Als Ende des 15. Jahrhunderts portugiesische Seefahrer bei ihren Handelsreisen in Indien landeten, fanden sie zu ihrem grossen Erstaunen eine blühende christliche Kirche vor, die zwar dem Rest der Christenheit völlig unbekannt war, sich aber auf den Apostel Thomas zurückführte. Bis heute nennen sich die Christen im indischen Bundesstaat Kerala „Thomaschristen“ und verehren das Grab des Apostels in Madras am „Saint Thomas Mount“. Nicht wenige von ihnen leben mittlerweile auch in Europa. In Österreich gibt es zahlreiche christliche indische Gemeinden.

Mit Jesus sterben
Der Heilige Thomas, der von allen Evangelisten erwähnt, besonders aber im Johannesevangelium, gehört zu den populärsten Gestalten aus dem engeren Kreis um Jesus. Er war vermutlich, wie die meisten der Zwölf, Fischer aus Galiläa. Seine besondere Entschlossenheit in der Nachfolge wird in Johannes 11,6 deutlich. Als Jesus auf dem Weg nach Jerusalem gewarnt wird, er setze sich damit grosser Gefahr aus, antwortet Thomas: „Dann lasst uns mit ihm gehen, um mit ihm zu sterben.“

Die Zweifel des Apostel Thomas
Populär und zeitlos aktuell macht ihn aber der Osterbericht im 20. Kapitel des Johannesevangeliums; Thomas, der bei der ersten Erscheinung des Auferstanden nicht anwesend ist, weigert sich dem Bericht der anderen Apostel zu glauben, solange er den Auferstanden nicht selbst sehen und berühren kann. Eindrucksvoll wird dann die Begegnung mit ihm und dem Auferstandenen „acht Tage darauf“ beschrieben, die im Bekenntnis des Thomas mündet: „Mein Herr und mein Gott“. Bis heute wird diese Stelle in der Liturgie acht Tage nach Ostern, also am „Weissen Sonntag, auch „Thomassonntag“, verkündet.

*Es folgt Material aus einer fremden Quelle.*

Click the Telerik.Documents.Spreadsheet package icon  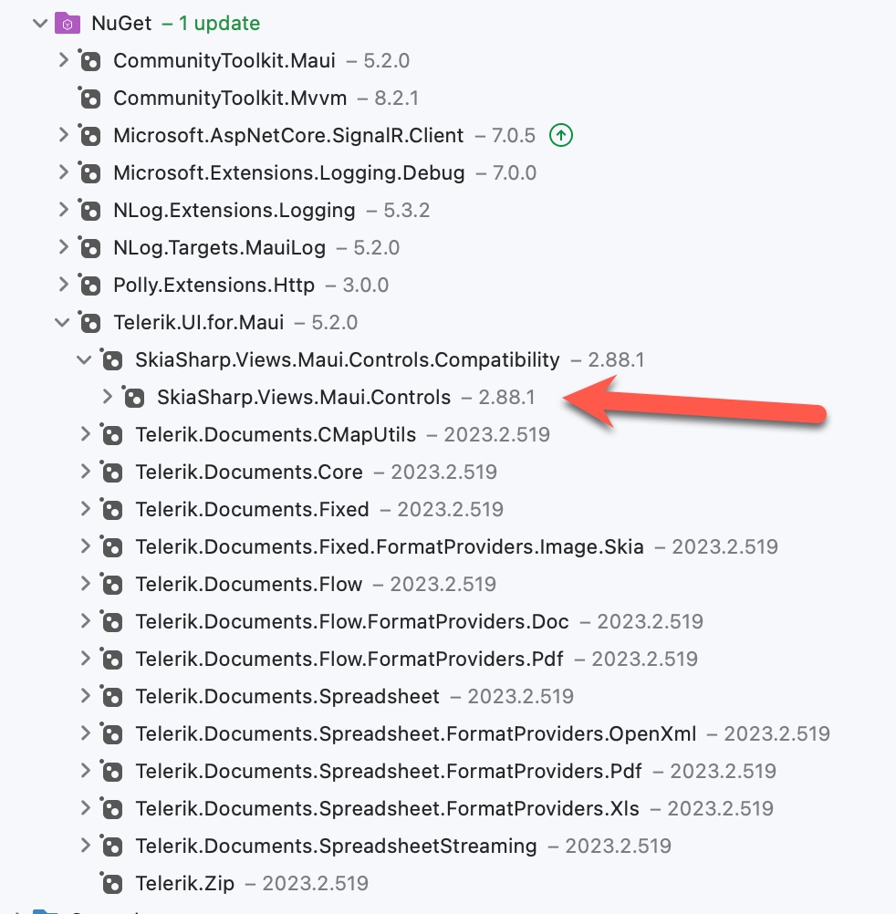click(111, 697)
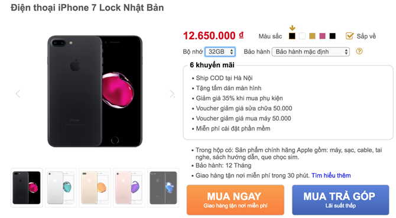
Task: Select the matte black iPhone thumbnail
Action: (x=27, y=187)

Der Tradition der oben erwähnten Thomaschristen zufolge, ist Thomas im Jahr 40 Richtung Osten aufgebrochen und steht damit am Anfang des Christentums in Persien, und schließlich im westlichen Indien, wo er im Jahr 72 in Kalamina auf Madras von einem Pfeil getroffen den Tod gefunden haben soll.

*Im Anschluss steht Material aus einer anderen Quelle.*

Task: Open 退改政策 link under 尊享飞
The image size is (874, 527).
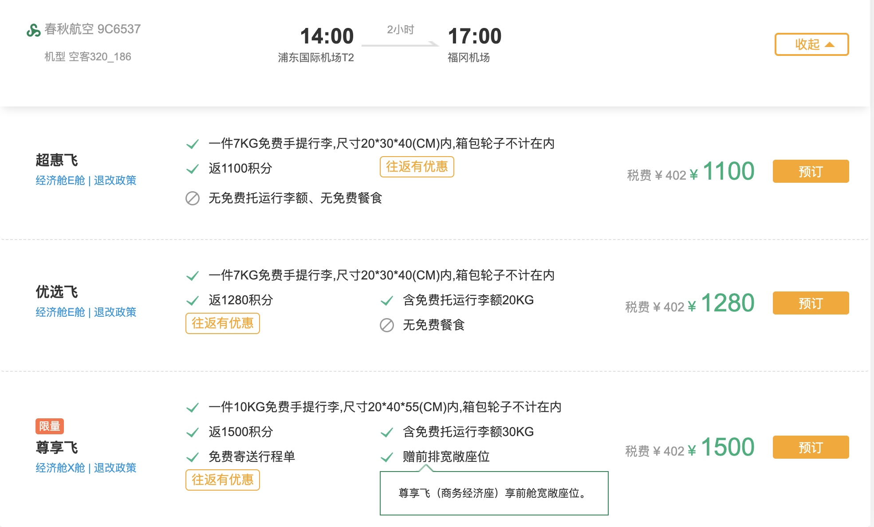Action: click(115, 468)
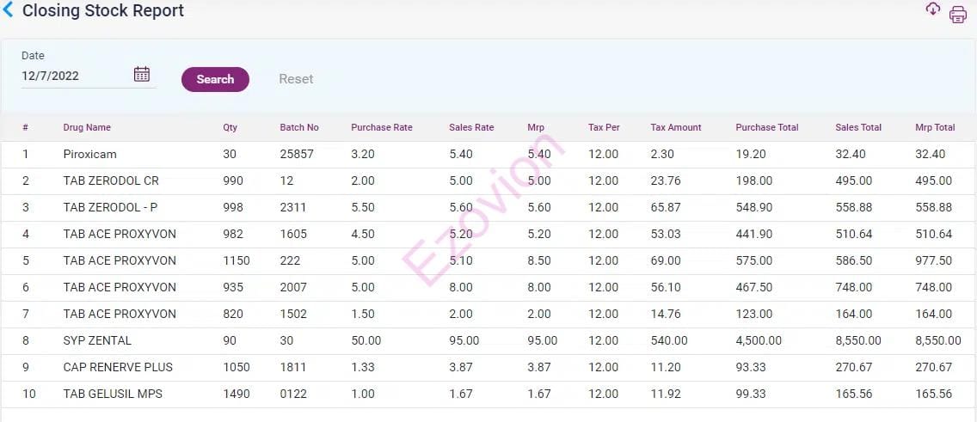The width and height of the screenshot is (977, 422).
Task: Select the Piroxicam row
Action: pyautogui.click(x=89, y=154)
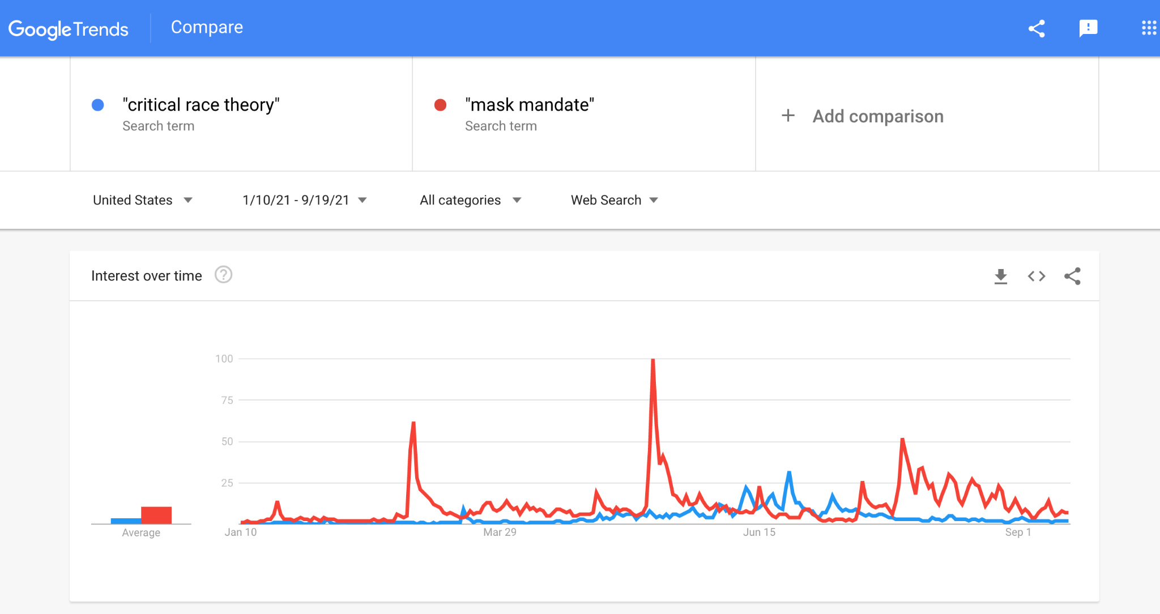
Task: Click the red Average bar
Action: 156,515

Apostel Thomas, Patron der Theologen
Thomas wird als Patron von Ostindien, Portugal, sowie des Kirchenstaates; der Architekten, Geometer, Maurer, Zimmerleute, aller Bauarbeiter, der Steinhauer, Feldmesser und - wegen seiner Zweifel - der Theologen; bei Rückenschmerzen und Augenleiden und für eine gute Heirat verehrt.